PySpark for Absolute Beginners/DataFrames Deep Dive

Schemas and Data Types — Why Explicit Schemas Matter

Learn how to define PySpark schemas with StructType, understand all data types, and why explicit schemas make your code faster and safer.

Schemas and Data Types — Why Explicit Schemas Matter

What You'll Learn

  • How to define a schema using StructType and StructField
  • All the common PySpark data types and when to use them
  • Why explicit schemas are 2-3x faster than inferSchema
  • How to check and enforce your schema at read time

The Problem with inferSchema

In the last lesson, we read a CSV with inferSchema=True. It worked, but here's what actually happened:

  1. Spark read the entire file once just to guess the data types
  2. Spark read the entire file again to actually load the data
  3. Spark guessed wrong on some columns (treating zip codes as integers, for example)

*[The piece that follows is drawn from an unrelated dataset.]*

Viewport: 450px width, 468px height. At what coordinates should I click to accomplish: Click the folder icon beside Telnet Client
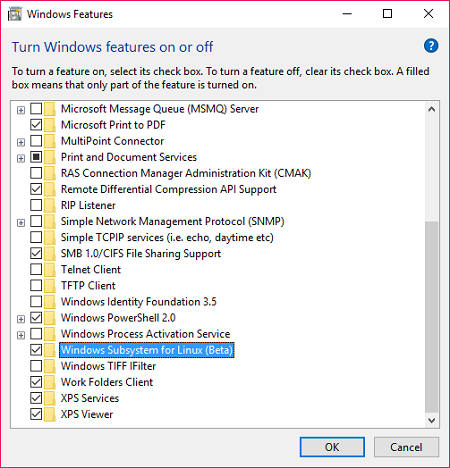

On a 10 GB CSV, that's 20 GB of I/O instead of 10 GB. On a 100 GB file, it's painfully slow. And the guesses aren't always right.

Defining a Schema

Instead of letting Spark guess, you tell it exactly what to expect:

from pyspark.sql import SparkSession
from pyspark.sql.types import (
    StructType, StructField,
    StringType, IntegerType, DoubleType, DateType, BooleanType
)

spark = SparkSession.builder.appName("SchemaDemo").getOrCreate()
spark.sparkContext.setLogLevel("ERROR")

# Define the schema explicitly
schema = StructType([
    StructField("name", StringType(), nullable=False),
    StructField("department", StringType(), nullable=True),
    StructField("salary", IntegerType(), nullable=True),
    StructField("start_date", DateType(), nullable=True),
    StructField("is_active", BooleanType(), nullable=True),
])

# Read CSV with explicit schema — no inferSchema needed
df = spark.read.csv("employees.csv", header=True, schema=schema)
df.printSchema()
df.show(3)

Expected Output

root
 |-- name: string (nullable = false)
 |-- department: string (nullable = true)
 |-- salary: integer (nullable = true)
 |-- start_date: date (nullable = true)
 |-- is_active: boolean (nullable = true)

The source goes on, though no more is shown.